Jay Nelson Tuck (1916–1985) was a journalist, television critic and president of The Newspaper Guild of New York City. He held reporting and editing posts at the New York World-Telegram and Sun, The New York Post and at Medical World News, a magazine of McGraw Hill.

==Youth==
Born in Chapel Hill, North Carolina on June 24, 1916, under the name Osborn La Roux Goforth Jr., he had difficult childhood. His mother Natalie was a dancer with the Ziegfeld Follies in the Roaring Twenties, his father, Osborn Goforth, a salesman who abandoned the family. When his mother resumed her maiden name, Natalie Tuck, she renamed her son Jay Nelson Tuck. In 1928, Natalie went bankrupt and her young son was sent to the orphanage “Sheltering Arms”.

==Education==
Despite childhood poverty, the young Tuck was admitted to the prestigious Lincoln School, associated with Columbia University, and later to Horace Mann School, an elite educational institution for the wealthy. His college studies at Columbia University in New York were interrupted by the Great Depression. Like millions of others, Tuck hitched rides on freight trains, shared campfires with the homeless and survived on Salvation Army soup. After two years, he was able to return and graduate from Columbia in 1938. He married Margaret Cox in New York and later had two sons, Travis Tuck and Jay Tuck.

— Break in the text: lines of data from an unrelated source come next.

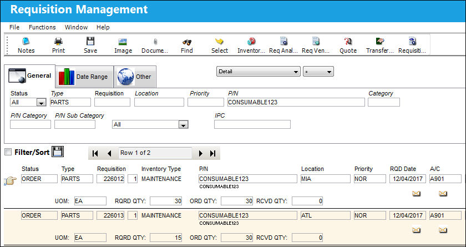The width and height of the screenshot is (466, 247).
Task: Open the Req Analysis toolbar icon
Action: click(283, 45)
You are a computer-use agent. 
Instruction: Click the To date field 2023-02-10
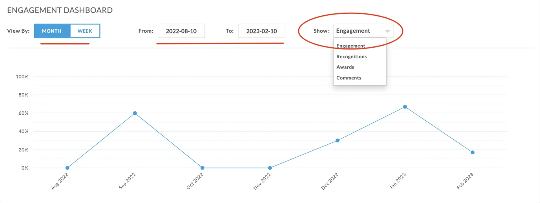(261, 31)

==Conscientious Objector in WW II==
Throughout his life, Jay Nelson Tuck was a strong-willed man guided by his moral convictions. During World War II, he took a pacifist position. Refusing military service he became a conscientious objector and organized rallies for the pacifist movement. He was an outspoken leader of the War Resisters League and edited a monthly newspaper, The Conscientious Objector.

==New York Post==
Jay Nelson Tuck held reporting and editing posts at the World-Telegram and Sun and The New York Post. He was a strong believer in unions. Between 1950 and 1952, he co-founded the Newspaper Guild of New York, was elected its president and presided over a 10-week strike at the World Telegram and Sun. As investigative reporter for the New York Post, then a politically liberal newspaper, he covered the shooting of two defendants in the racially charged Groveland rape case (dubbed the "Little Scottsboro case" because of its resemblance to the notorious 1931 case in Alabama) by Sheriff Willis McCall in Florida. His reporting won Tuck the George Polk Award for distinguished journalism in 1952.

==Television critic==
As a television critic in the mid-1950s and 1960s, Tuck authored the column “On the Air” daily for the New York Post. His sharp-tongued opinions became a major force in the East Coast media of the time. He was a prominent critic of the McCarthy Era. Known for his humor, he also contributed cartoon ideas and satires to the work of his journalist colleagues, for example at the humoristic Yuk Yuk Department of the Post.

==Author==
Together with Norma Vergara, Jay Nelson Tuck authored the non-fiction historical book Heroes of Puerto Rico, featuring the biographies of eleven Puerto Ricans who, from the eighteenth century to the present day, contributed to the emancipation and development of their island.
Fleet Press Corp, March 1970 - 141 pages hardcover

ISBN 0830300708
ISBN 978-0830300709

In later years, Tuck worked as Managing Editor for Confidential Magazine and as editor of the similar Whisper magazine. He was also a writer for Medical World News, a magazine published by McGraw Hill and a free-lancer.

Jay Nelson Tuck died of lung cancer at his home in Lafayette Township, New Jersey at the age of 69. He was survived by his wife, Lynne Weiner Tuck, a medical writer; his former wife, Margaret Tuck; and two sons from his first marriage, Travis of Martha's Vineyard and Jay Jr. of Hamburg, Germany.